The latter option (no credit score requirement) is what convines many desperate people to opt for a payday loan, without knowing about the catastrophic impact on their finances. LendUp is one company that that provides payday loans. Of course there are other companies as well, like CashNetUSA, etc.

Sure you’ll instantly get a loan of, let’s say, $1,000, but in return payday loan companies will charge you such high interest rates that you’ll end-up regretting the decision. Because, that’s what I have seen with most people opting for it.. In worst cases, people are dragged to the court when they fail to pay those exorbitant interest payments…

(8) Apply For Experian Boost

I’m sorry I forgot to mention this in the beginning! Do you know Experian Boost? Experian Boost is a free service from one of US’s largest credit reporting beureaus – Experian. This is a great piece of service that helps you increase your credit score.

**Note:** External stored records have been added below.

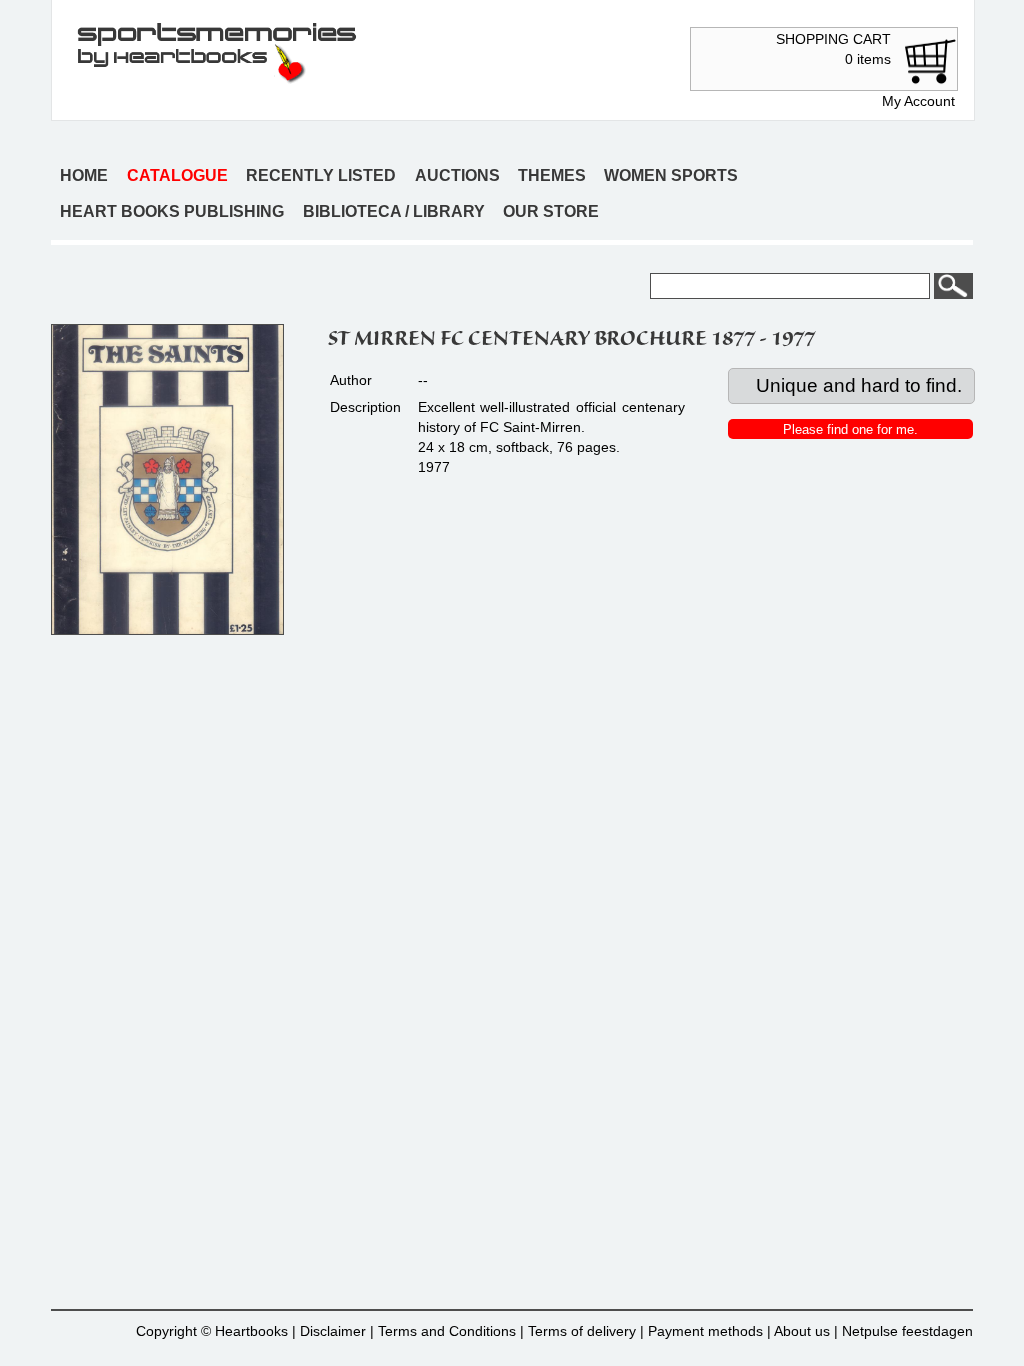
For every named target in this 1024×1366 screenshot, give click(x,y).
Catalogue (177, 175)
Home (84, 175)
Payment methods (705, 1331)
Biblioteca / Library (394, 211)
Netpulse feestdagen (907, 1331)
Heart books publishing (172, 211)
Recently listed (321, 175)
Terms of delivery (582, 1331)
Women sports (671, 175)
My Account (918, 101)
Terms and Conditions (447, 1331)
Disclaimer (333, 1331)
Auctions (457, 175)
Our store (551, 211)
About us (802, 1331)
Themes (552, 175)
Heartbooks (251, 1331)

It’s simple: You just add your past positive payment history of your phone bills, streaming services, and utility bills to credit report. A positive payment towards these services helps increase your credit score. What’s more, Experian also has an option to add your bank account for better data processing.

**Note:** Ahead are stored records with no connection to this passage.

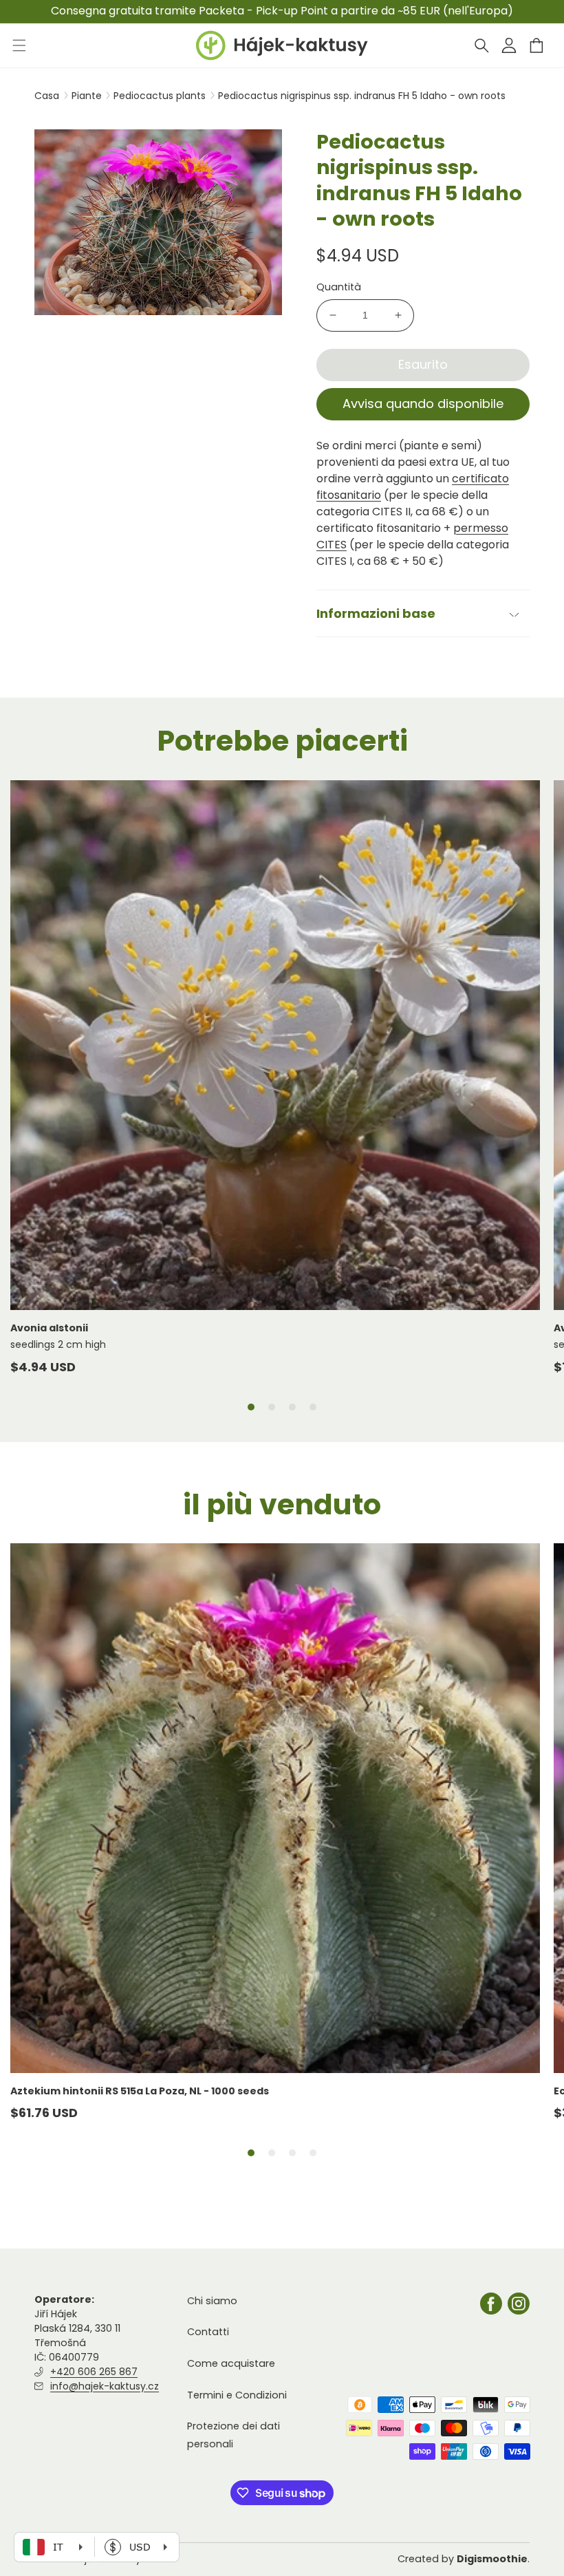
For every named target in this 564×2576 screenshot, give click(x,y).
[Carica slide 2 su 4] (271, 1407)
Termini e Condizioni (237, 2395)
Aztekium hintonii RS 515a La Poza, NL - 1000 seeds (139, 2091)
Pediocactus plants (160, 96)
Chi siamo (212, 2301)
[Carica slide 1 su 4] (251, 1407)
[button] (481, 45)
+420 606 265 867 (94, 2372)
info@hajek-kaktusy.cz (104, 2386)
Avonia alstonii (49, 1328)
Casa (46, 96)
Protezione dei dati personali (233, 2435)
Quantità (338, 287)
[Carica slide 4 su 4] (313, 1407)
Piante (88, 96)
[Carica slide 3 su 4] (292, 1407)
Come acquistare (231, 2363)
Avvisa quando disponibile (423, 403)
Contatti (208, 2332)
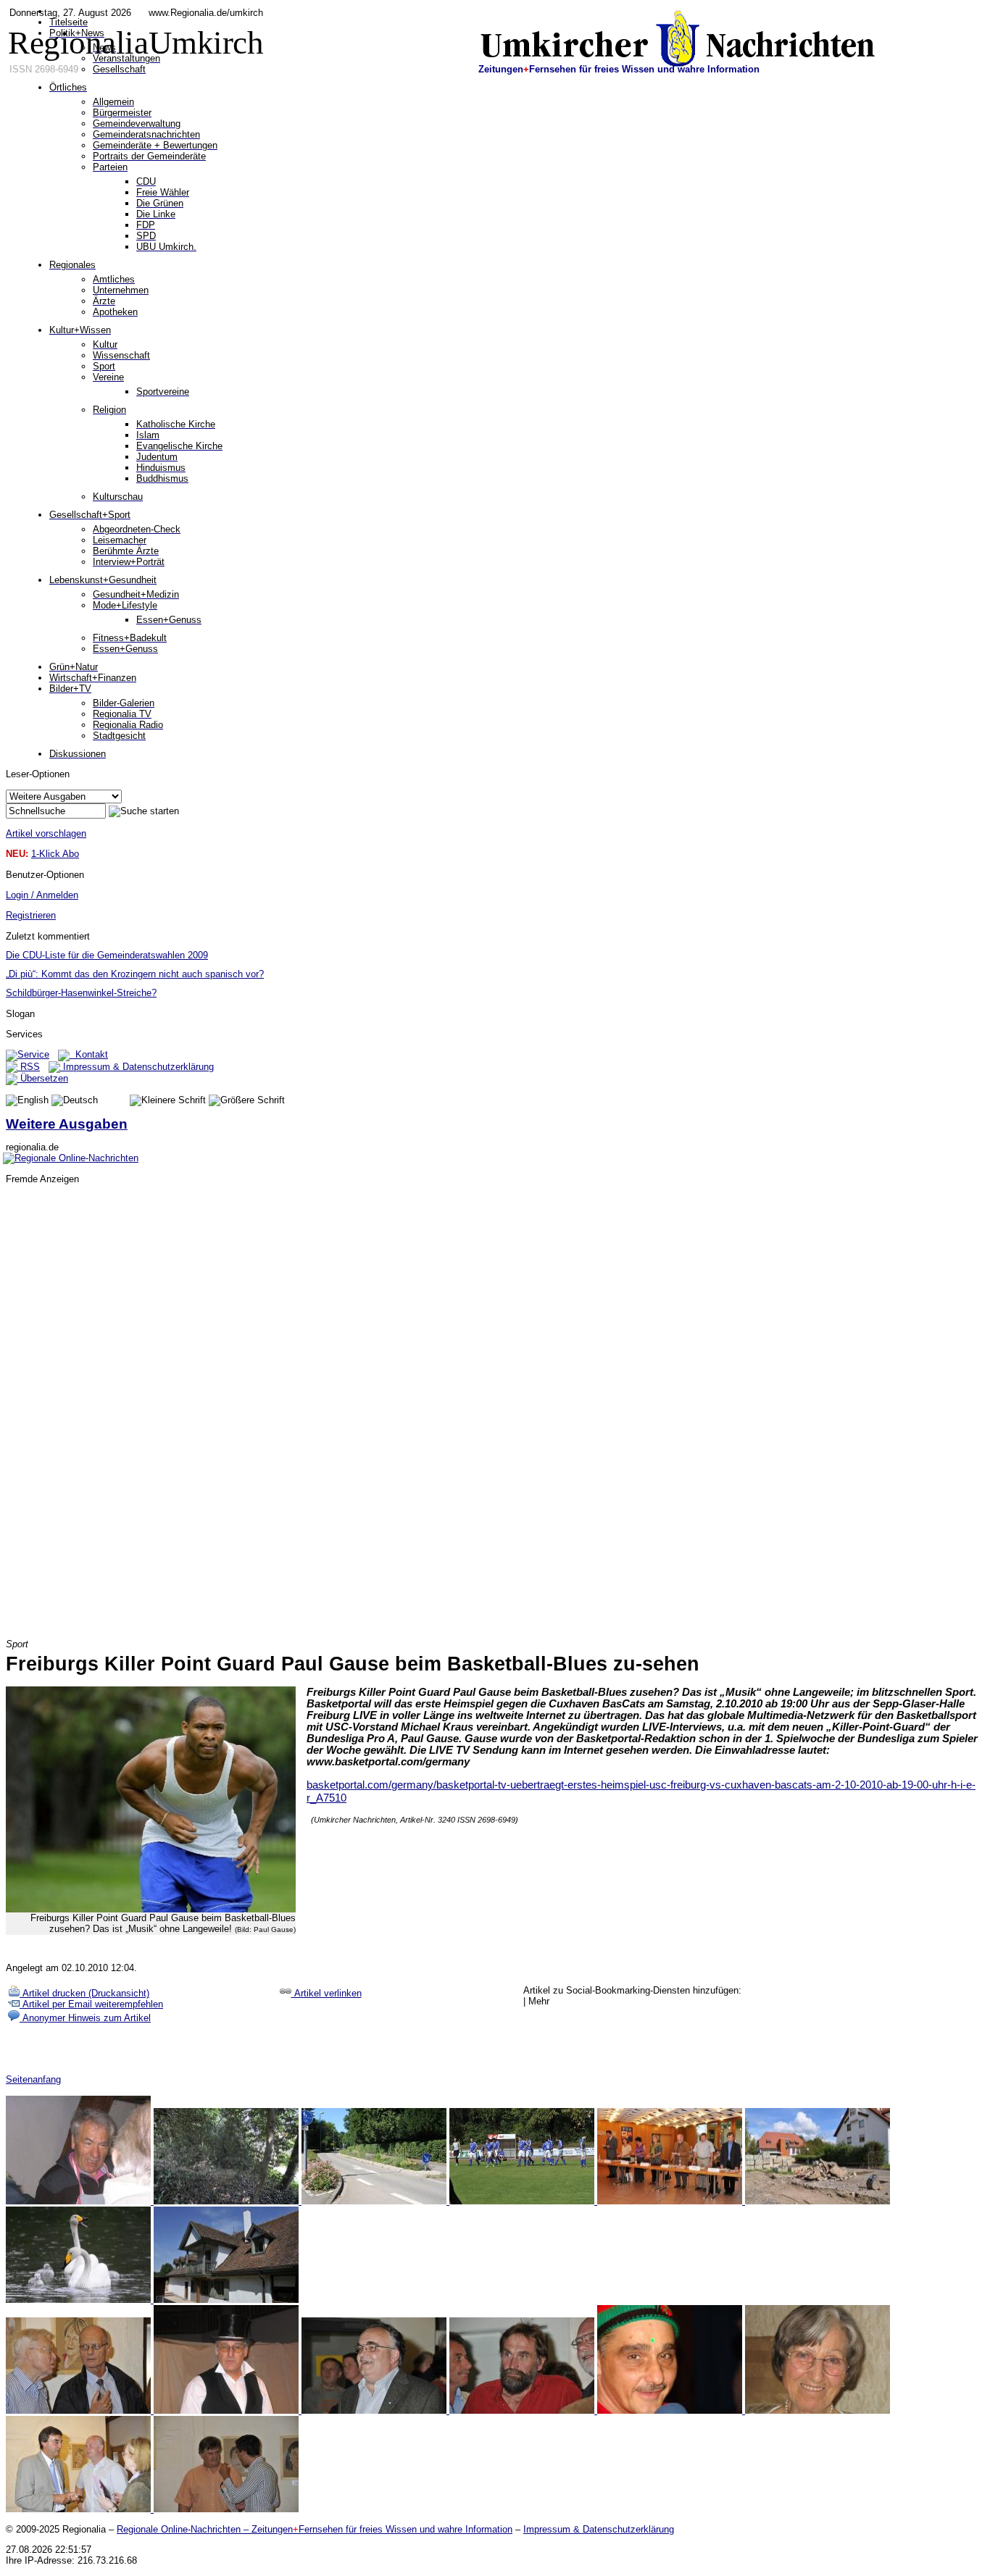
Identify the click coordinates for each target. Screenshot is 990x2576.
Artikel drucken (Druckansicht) (84, 1993)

Does that mean Experian’s service has nothing negative? The only negative (if you can take it as negative) is that using Experian Boost only positively impacts your Experian credit report and not that other major credit bureaus like Equifax and TransUnion. At the end of the day, I would say – It’s depends how you look at it. The Experian Boost service has actually helped people increase their credit report, so why not try it for yourself?

(9) Regularly Monitor Progress

Okay, I’m pretty sure you’re far better at finance than before.. It’s time you take a look back and see how things have been for you. Are you doing any better? Are you already taking any drastic decisions to minimize a negative impact on your credit score? In fact, even if you’re taking baby steps, it’s still fine.

Just do this one thing: Regularly monitor your progress. You don’t have to look for a score increase everyday, rather look for it once every two weeks. If you see your credit score going up, congratulations ๐ŸŽ‰, you have done it… If not, contact your bank, or your loan lender and ask them the reason. Bankers know the real tricks to increase credit score faster…

(10) Finally, Be Patient

Rome wasn’t built in a day. Whenever you’re frustrated and become impatient, recall this one sentence and wait. Destruction usually happens quickly, but healing always takes time. If you’re applying all the techniques I have listed here, I strongly feel you’ll start seeing a positive change within a month.

And, once you see your score going upwards, it’s only a wait-and-watch game after that… I have nothing much to talk here as there nothing to talk about. Be patient.